Workflows for sharing metadata are often highly manual and can involve significant reworking of data through retyping, cumbersome spreadsheets and processes that impede rapid and effective access to digital content. The resources required for these current practices impede timely access as well as innovation and development of scholarly research.
Given the variety of sources for digital collections’ metadata, even within the same institution, we should not be surprised that a number of different metadata schemas are used, including Dublin Core, Encoded Archival Description (EAD), Resource Description Framework (RDF), Metadata Authority Description Schema (MADS), Metadata Object Description Schema (MODS), Metadata Encoding and Transmission Standard (METS), Text Encoding Initiative (TEI) as well as locally customized schema. Libraries often rely on crosswalks to massage the metadata from their databases into a schema acceptable to the aggregator, which necessitates losing information from the source data that cannot be mapped. Increased exposure of one’s digital collections in a national or international aggregation is important enough to invest in this effort, and the metadata will usually include a pointer to the original source containing the more detailed information.
Focus group members thought it unlikely that one “best practices” could cover the entire range of potential aggregations, as each can differ in terms of audience, scope, context, purpose and functionality. However, developing best practices for a given target is more feasible. For example, OCLC Research Library Partners Pennsylvania State and Temple Universities have collaborated with other institutions in Pennsylvania to develop Pennsylvania’s DPLA Metadata Guidelines, “Requirements, Recommendations and Best Practices for Preparing Metadata”, which also referred to guidelines prepared by other DPLA hubs, service providers and other information professionals.
Some of the key challenges in sharing and re-using metadata describing digital collections:
- Aggregators often have different guidelines and input formats. There is a conflict between aggregators’ very reasonable contention that they cannot support many variations in submitted metadata vs. contributors’ very reasonable contention that they cannot support the different particular needs of a wide range of aggregators. Similarly, aggregators are beginning to strongly encourage or require specific metadata elements and values to support functions they want to offer, whereas contributors do not have the programs or resources to supply such information for existing digital resources.
- Disseminating corrections or updates between the source and the aggregation can be problematic. Information that may have been corrected in the chain leading to incorporation in the aggregation may not be pushed back to the source, so that the same errors must be corrected repeatedly. It is often not clear what data elements have been updated, when or by whom.
- Rights to exposed digital collections may not be easily shareable. Not all metadata is “descriptive” but also includes administrative, technical or preservation information including the terms for sharing. This information may be difficult to share. Some data must be embargoed for a period of time. OCLC Research held a seminar in 2010, “Undue Diligence: Seeking Low-risk Strategies for Making Collections of Unpublished Materials More Accessible” resulting in the document, Well-intentioned practice for putting digitized collections of unpublished materials online, endorsed by the Society of American Archivists the following year.

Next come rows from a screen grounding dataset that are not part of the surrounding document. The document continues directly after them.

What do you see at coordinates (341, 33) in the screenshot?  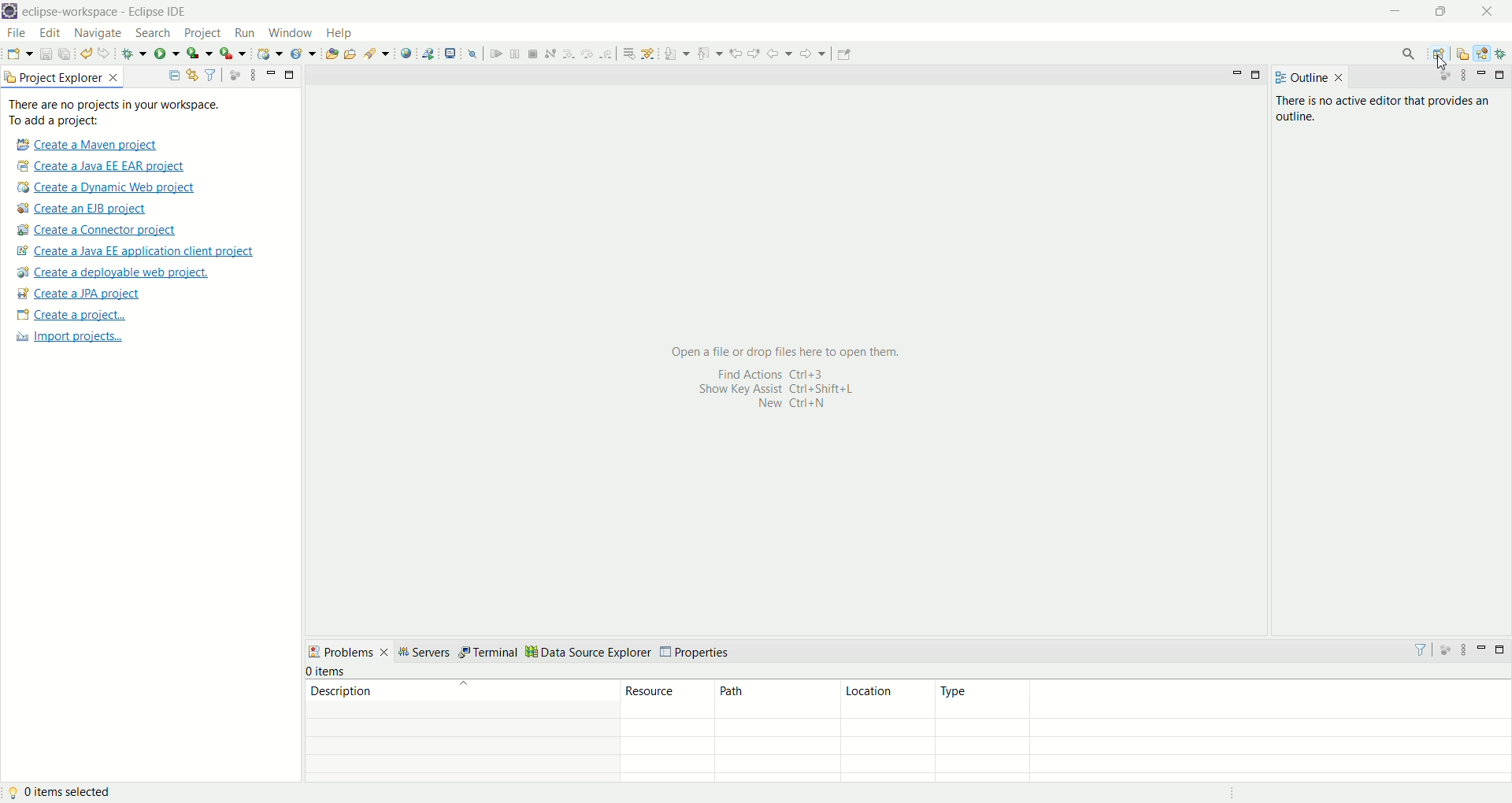 I see `help` at bounding box center [341, 33].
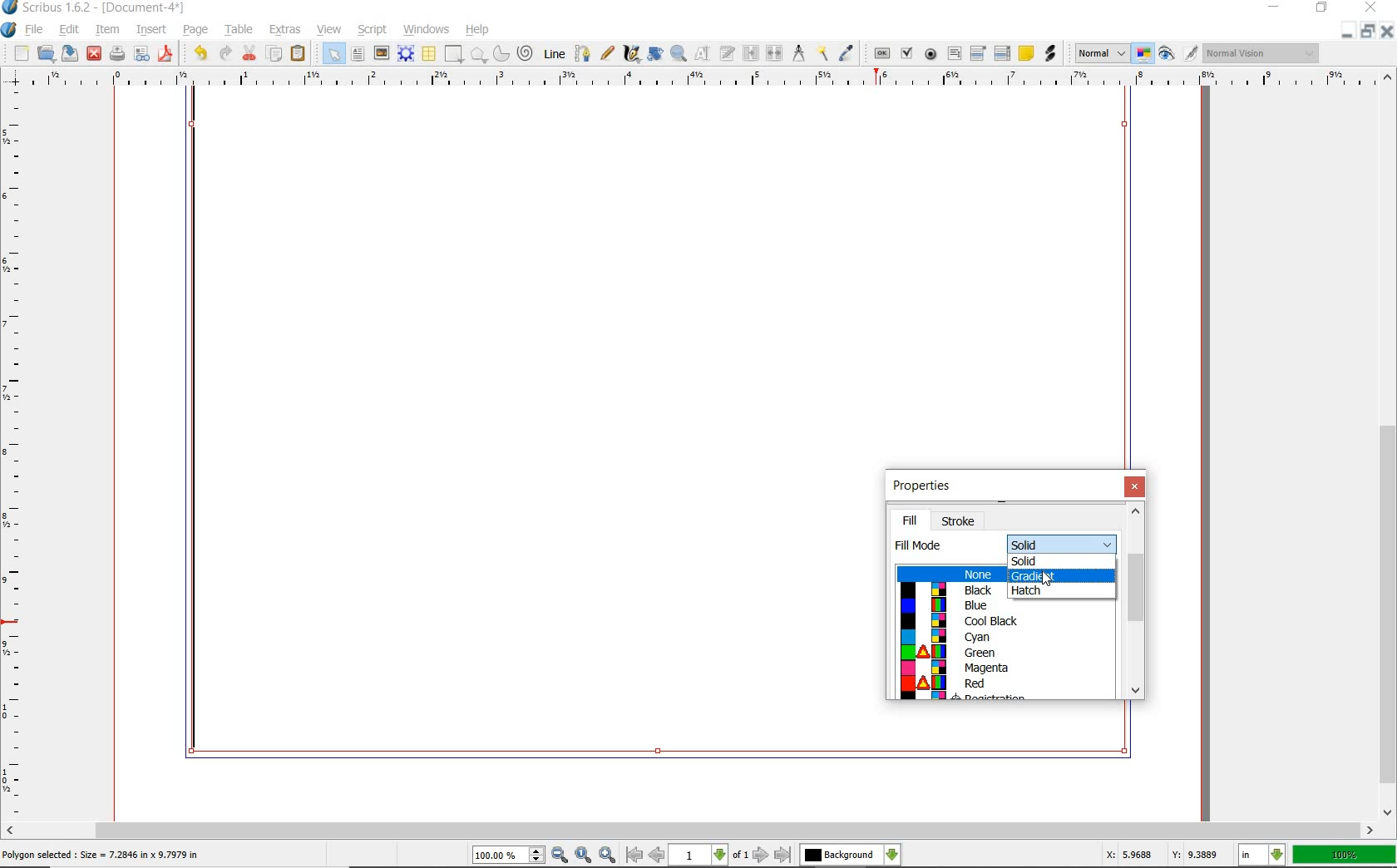 This screenshot has height=868, width=1397. What do you see at coordinates (773, 51) in the screenshot?
I see `unlink text frames` at bounding box center [773, 51].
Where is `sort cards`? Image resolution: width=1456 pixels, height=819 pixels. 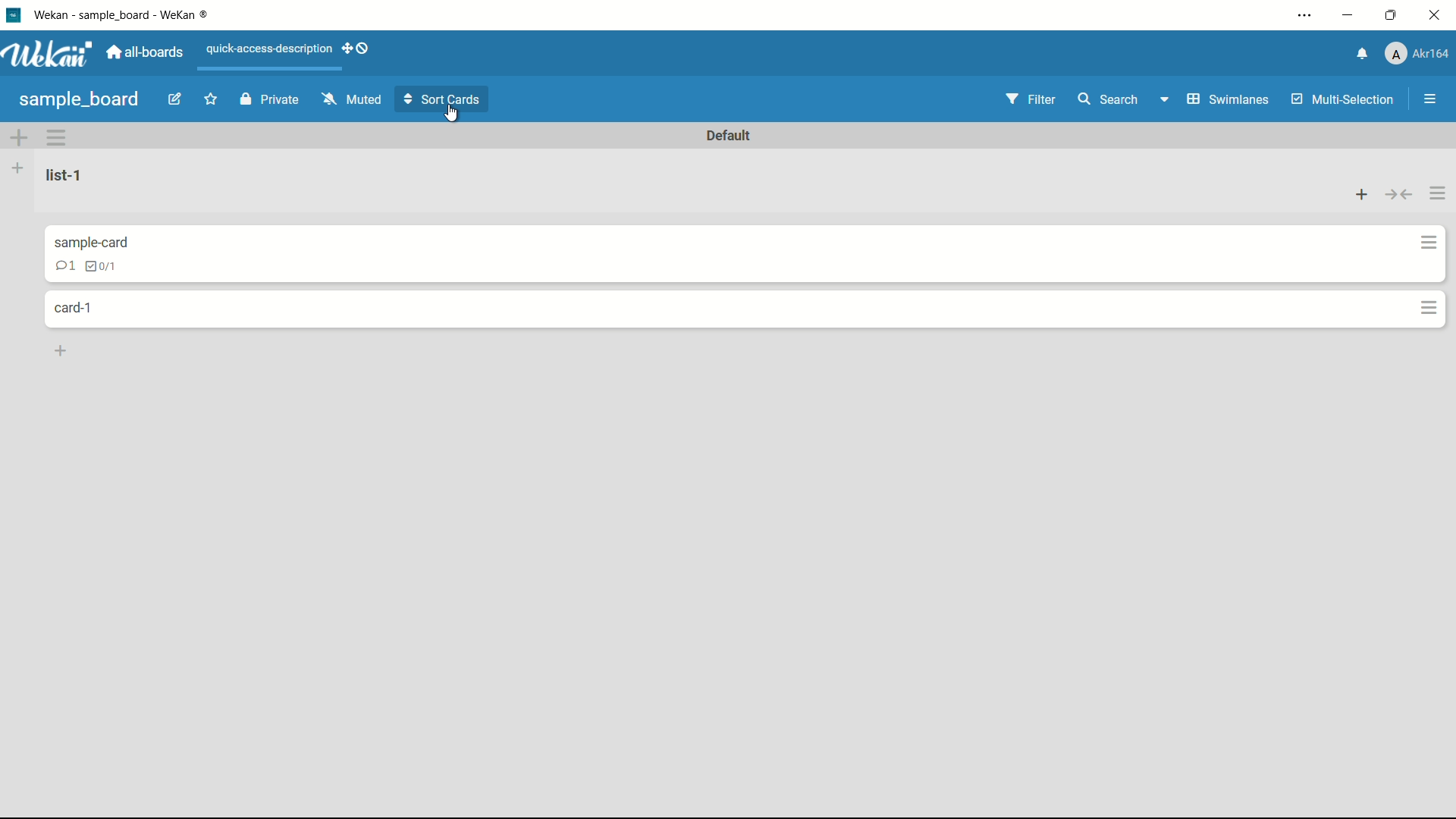 sort cards is located at coordinates (445, 98).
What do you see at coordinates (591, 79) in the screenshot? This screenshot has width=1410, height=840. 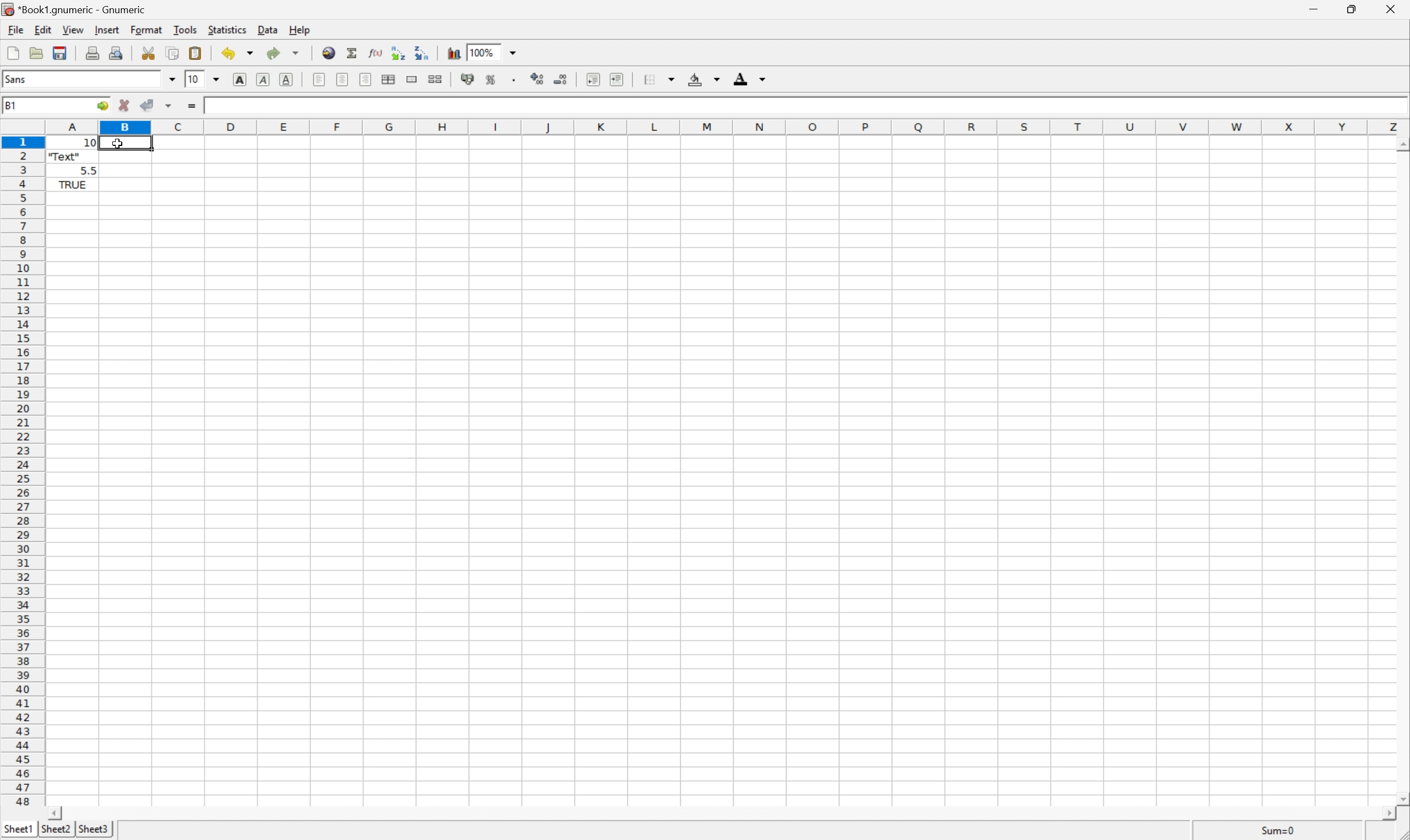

Although most digital collections are not yet exposed as linked data, a number of the OCLC Research Library Partners expect to publish some digital collections as linked data within the next year or two. The potential of using persistent identifiers to link to the most current version of a digital object, entity or term is very promising, and would mitigate problems associated with correcting data among different databases. It also raised a number of questions, including:
- How could we bundle together “statements” associated with a specific collection to provide the needed context? Would it suffice to include attributes that a digital object is a “part of” a collection?
- How would aggregators determine which statements were appropriate to ingest or fetch for its given audience or purpose?
- How could ontologies be aligned, especially when the same objects could be described in statements using different models?
- How could consumers determine the provenance of a given statement for its trustworthiness and authority?